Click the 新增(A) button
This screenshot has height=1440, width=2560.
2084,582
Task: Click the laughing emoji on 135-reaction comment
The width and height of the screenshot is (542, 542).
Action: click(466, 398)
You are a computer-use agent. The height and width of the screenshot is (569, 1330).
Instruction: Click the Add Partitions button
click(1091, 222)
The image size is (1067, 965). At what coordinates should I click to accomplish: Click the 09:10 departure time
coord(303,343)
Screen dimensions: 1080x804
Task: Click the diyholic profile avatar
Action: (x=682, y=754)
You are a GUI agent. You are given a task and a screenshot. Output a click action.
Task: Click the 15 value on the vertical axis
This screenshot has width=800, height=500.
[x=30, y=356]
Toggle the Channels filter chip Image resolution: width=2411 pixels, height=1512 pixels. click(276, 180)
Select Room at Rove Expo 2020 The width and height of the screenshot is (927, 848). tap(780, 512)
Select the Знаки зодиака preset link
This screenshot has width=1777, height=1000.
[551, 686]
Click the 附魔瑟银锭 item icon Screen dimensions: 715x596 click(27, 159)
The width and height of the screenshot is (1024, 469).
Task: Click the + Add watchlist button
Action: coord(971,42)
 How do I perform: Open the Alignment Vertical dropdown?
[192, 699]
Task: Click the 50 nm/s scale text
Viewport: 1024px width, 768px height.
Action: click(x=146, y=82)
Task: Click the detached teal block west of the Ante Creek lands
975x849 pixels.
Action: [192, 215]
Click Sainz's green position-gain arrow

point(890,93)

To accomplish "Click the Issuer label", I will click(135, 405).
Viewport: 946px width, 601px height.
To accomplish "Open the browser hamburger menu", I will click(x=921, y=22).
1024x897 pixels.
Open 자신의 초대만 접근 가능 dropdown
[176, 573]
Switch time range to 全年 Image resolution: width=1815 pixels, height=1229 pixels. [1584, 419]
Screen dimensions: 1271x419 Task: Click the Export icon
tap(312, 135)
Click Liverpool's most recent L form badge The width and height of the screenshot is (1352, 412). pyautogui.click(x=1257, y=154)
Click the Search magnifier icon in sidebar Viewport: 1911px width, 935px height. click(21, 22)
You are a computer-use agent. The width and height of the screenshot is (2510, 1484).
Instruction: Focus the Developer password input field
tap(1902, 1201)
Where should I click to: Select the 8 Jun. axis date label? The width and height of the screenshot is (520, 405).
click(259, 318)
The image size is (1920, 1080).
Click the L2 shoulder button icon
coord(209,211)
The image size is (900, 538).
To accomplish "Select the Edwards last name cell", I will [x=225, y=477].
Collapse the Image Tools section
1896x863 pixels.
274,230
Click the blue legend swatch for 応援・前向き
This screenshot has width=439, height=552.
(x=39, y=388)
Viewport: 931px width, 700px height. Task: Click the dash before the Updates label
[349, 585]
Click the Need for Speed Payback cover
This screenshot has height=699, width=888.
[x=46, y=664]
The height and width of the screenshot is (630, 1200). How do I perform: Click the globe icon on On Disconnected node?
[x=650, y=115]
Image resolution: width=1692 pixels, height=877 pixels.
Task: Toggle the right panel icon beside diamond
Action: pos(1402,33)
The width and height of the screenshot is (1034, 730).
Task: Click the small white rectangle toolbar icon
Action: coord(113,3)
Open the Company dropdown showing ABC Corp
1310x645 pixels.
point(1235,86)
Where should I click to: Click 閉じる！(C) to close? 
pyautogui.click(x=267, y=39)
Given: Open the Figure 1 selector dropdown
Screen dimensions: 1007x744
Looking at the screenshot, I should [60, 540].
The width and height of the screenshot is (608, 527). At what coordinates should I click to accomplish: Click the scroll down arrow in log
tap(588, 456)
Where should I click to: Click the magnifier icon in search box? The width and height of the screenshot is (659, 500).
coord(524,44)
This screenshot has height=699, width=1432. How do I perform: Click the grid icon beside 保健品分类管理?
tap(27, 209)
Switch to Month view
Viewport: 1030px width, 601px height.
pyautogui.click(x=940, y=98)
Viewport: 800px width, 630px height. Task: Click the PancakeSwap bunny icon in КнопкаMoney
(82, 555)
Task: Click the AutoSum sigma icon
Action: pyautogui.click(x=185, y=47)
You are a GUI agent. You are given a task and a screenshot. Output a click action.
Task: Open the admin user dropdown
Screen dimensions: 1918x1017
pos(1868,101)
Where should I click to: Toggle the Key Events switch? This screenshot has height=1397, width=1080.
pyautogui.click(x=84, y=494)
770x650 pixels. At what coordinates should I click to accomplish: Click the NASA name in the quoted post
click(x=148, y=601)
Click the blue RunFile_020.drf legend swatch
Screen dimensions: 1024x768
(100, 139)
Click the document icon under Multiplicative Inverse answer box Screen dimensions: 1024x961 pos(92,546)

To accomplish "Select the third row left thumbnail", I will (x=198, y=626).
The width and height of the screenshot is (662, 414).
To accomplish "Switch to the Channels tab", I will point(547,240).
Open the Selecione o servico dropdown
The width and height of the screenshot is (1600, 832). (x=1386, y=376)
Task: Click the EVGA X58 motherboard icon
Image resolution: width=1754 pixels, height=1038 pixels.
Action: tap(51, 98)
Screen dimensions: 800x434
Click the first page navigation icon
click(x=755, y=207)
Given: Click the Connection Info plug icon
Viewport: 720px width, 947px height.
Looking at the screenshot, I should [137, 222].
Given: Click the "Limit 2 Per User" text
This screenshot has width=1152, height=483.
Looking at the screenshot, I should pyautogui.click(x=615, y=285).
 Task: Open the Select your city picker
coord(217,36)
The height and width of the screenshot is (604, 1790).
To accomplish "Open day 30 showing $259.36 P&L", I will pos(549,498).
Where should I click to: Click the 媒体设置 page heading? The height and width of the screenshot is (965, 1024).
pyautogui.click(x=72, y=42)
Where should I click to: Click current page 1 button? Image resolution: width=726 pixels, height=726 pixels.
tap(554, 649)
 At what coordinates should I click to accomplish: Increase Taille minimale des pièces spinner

───

The full data, transcribed without change, is the expected answer.

Click the 新增(A) button
This screenshot has height=1440, width=2560.
2084,582
Task: Click the laughing emoji on 135-reaction comment
The width and height of the screenshot is (542, 542).
Action: click(466, 398)
You are a computer-use agent. The height and width of the screenshot is (569, 1330).
Instruction: Click the Add Partitions button
click(1091, 222)
The image size is (1067, 965). At what coordinates should I click to accomplish: Click the 09:10 departure time
coord(303,343)
Screen dimensions: 1080x804
Task: Click the diyholic profile avatar
Action: (x=682, y=754)
You are a GUI agent. You are given a task and a screenshot. Output a click action.
Task: Click the 15 value on the vertical axis
This screenshot has width=800, height=500.
[x=30, y=356]
Toggle the Channels filter chip Image resolution: width=2411 pixels, height=1512 pixels. click(276, 180)
Select Room at Rove Expo 2020 The width and height of the screenshot is (927, 848). tap(780, 512)
Select the Знаки зодиака preset link
This screenshot has width=1777, height=1000.
[551, 686]
Click the 附魔瑟银锭 item icon Screen dimensions: 715x596 click(27, 159)
The width and height of the screenshot is (1024, 469).
Task: Click the + Add watchlist button
Action: coord(971,42)
 How do I perform: Open the Alignment Vertical dropdown?
[192, 699]
Task: Click the 50 nm/s scale text
Viewport: 1024px width, 768px height.
Action: click(x=146, y=82)
Task: Click the detached teal block west of the Ante Creek lands
975x849 pixels.
Action: [192, 215]
Click Sainz's green position-gain arrow

point(890,93)

To accomplish "Click the Issuer label", I will click(135, 405).
Viewport: 946px width, 601px height.
To accomplish "Open the browser hamburger menu", I will click(x=921, y=22).
1024x897 pixels.
Open 자신의 초대만 접근 가능 dropdown
[176, 573]
Switch time range to 全年 Image resolution: width=1815 pixels, height=1229 pixels. [1584, 419]
Screen dimensions: 1271x419 Task: Click the Export icon
tap(312, 135)
Click Liverpool's most recent L form badge The width and height of the screenshot is (1352, 412). pyautogui.click(x=1257, y=154)
Click the Search magnifier icon in sidebar Viewport: 1911px width, 935px height. click(21, 22)
You are a computer-use agent. The width and height of the screenshot is (2510, 1484).
Instruction: Focus the Developer password input field
tap(1902, 1201)
Where should I click to: Select the 8 Jun. axis date label? The width and height of the screenshot is (520, 405).
click(259, 318)
The image size is (1920, 1080).
Click the L2 shoulder button icon
coord(209,211)
The image size is (900, 538).
To accomplish "Select the Edwards last name cell", I will [x=225, y=477].
Collapse the Image Tools section
1896x863 pixels.
274,230
Click the blue legend swatch for 応援・前向き
This screenshot has width=439, height=552.
(x=39, y=388)
Viewport: 931px width, 700px height. Task: Click the dash before the Updates label
[349, 585]
Click the Need for Speed Payback cover
This screenshot has height=699, width=888.
[x=46, y=664]
The height and width of the screenshot is (630, 1200). How do I perform: Click the globe icon on On Disconnected node?
[x=650, y=115]
Image resolution: width=1692 pixels, height=877 pixels.
Task: Toggle the right panel icon beside diamond
Action: pos(1402,33)
The width and height of the screenshot is (1034, 730).
Task: Click the small white rectangle toolbar icon
Action: coord(113,3)
Open the Company dropdown showing ABC Corp
1310x645 pixels.
point(1235,86)
Where should I click to: Click 閉じる！(C) to close? 
pyautogui.click(x=267, y=39)
Given: Open the Figure 1 selector dropdown
Screen dimensions: 1007x744
Looking at the screenshot, I should [60, 540].
The width and height of the screenshot is (608, 527). At what coordinates should I click to accomplish: Click the scroll down arrow in log
tap(588, 456)
Where should I click to: Click the magnifier icon in search box? The width and height of the screenshot is (659, 500).
coord(524,44)
This screenshot has height=699, width=1432. How do I perform: Click the grid icon beside 保健品分类管理?
tap(27, 209)
Switch to Month view
Viewport: 1030px width, 601px height.
pyautogui.click(x=940, y=98)
Viewport: 800px width, 630px height. Task: Click the PancakeSwap bunny icon in КнопкаMoney
(82, 555)
Task: Click the AutoSum sigma icon
Action: pyautogui.click(x=185, y=47)
You are a GUI agent. You are given a task and a screenshot. Output a click action.
Task: Open the admin user dropdown
Screen dimensions: 1918x1017
pos(1868,101)
Where should I click to: Toggle the Key Events switch? This screenshot has height=1397, width=1080.
pyautogui.click(x=84, y=494)
770x650 pixels. At what coordinates should I click to accomplish: Click the NASA name in the quoted post
click(x=148, y=601)
Click the blue RunFile_020.drf legend swatch
Screen dimensions: 1024x768
(100, 139)
Click the document icon under Multiplicative Inverse answer box Screen dimensions: 1024x961 pos(92,546)

To accomplish "Select the third row left thumbnail", I will (x=198, y=626).
The width and height of the screenshot is (662, 414).
To accomplish "Switch to the Channels tab", I will point(547,240).
Open the Selecione o servico dropdown
The width and height of the screenshot is (1600, 832). (x=1386, y=376)
Task: Click the EVGA X58 motherboard icon
Image resolution: width=1754 pixels, height=1038 pixels.
Action: tap(51, 98)
Screen dimensions: 800x434
Click the first page navigation icon
click(x=755, y=207)
Given: Click the Connection Info plug icon
Viewport: 720px width, 947px height.
Looking at the screenshot, I should [137, 222].
Given: Click the "Limit 2 Per User" text
This screenshot has width=1152, height=483.
Looking at the screenshot, I should pyautogui.click(x=615, y=285).
 Task: Open the Select your city picker
coord(217,36)
The height and width of the screenshot is (604, 1790).
To accomplish "Open day 30 showing $259.36 P&L", I will pos(549,498).
Where should I click to: Click the 媒体设置 page heading? The height and width of the screenshot is (965, 1024).
pyautogui.click(x=72, y=42)
Where should I click to: Click current page 1 button? Image resolution: width=726 pixels, height=726 pixels.
tap(554, 649)
 At what coordinates should I click to accomplish: Increase Taille minimale des pièces spinner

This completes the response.